The 6th Earl objected to a proposal in 1844 to run the Syston and Peterborough Railway through Stapleford Park along the course of the River Eye. Its construction would threaten the struggling Oakham Canal, of which he was a shareholder. The dispute led to a series of brawls and confrontations between the Earl's men and canal employees on one side and the railway's surveyors on the other with up to 300 involved in each skirmish. The dispute has been called the "Battle of Saxby".

Eventually the railway ran around Stapleford Park in what is known as "Lord Harborough's Curve". The tight bend was a nuisance for the express trains, and later when the Midland and Great Northern Joint Railway built a connection to Bourne, the opportunity was taken to reduce the curve, with Saxby station being moved in the process. Lord Harborough had died in the meantime and the estate had been bought by Lord Gretton, who was more sympathetic to the railway.

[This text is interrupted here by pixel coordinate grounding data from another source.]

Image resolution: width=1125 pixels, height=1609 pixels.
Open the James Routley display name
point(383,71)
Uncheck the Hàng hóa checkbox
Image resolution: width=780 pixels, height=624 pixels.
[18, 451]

In 1958, the Stapleford Miniature Railway was constructed by the 2nd Lord Gretton in the parkland, as part of a public attraction which also included a lion reserve. The park and house became a major tourist attraction through the 1960s and 70s. The park though closed in 1982 and the house was sold to become an exclusive country hotel. The railway and parkland, however, are still owned by the Gretton family, and open for charity a few times a year.

===Filming===
- British Pathé made the short film "Stately Home Railway" here, in 1964. It featured the miniature steam locomotive 'Blanche of Lancaster' which is now at the Bickington Steam Railway, Trago Mills, Devon.
- It was later used in the Mrs Thursday television series' episode, "The Train from Dunrich House" broadcast on 10 January 1967.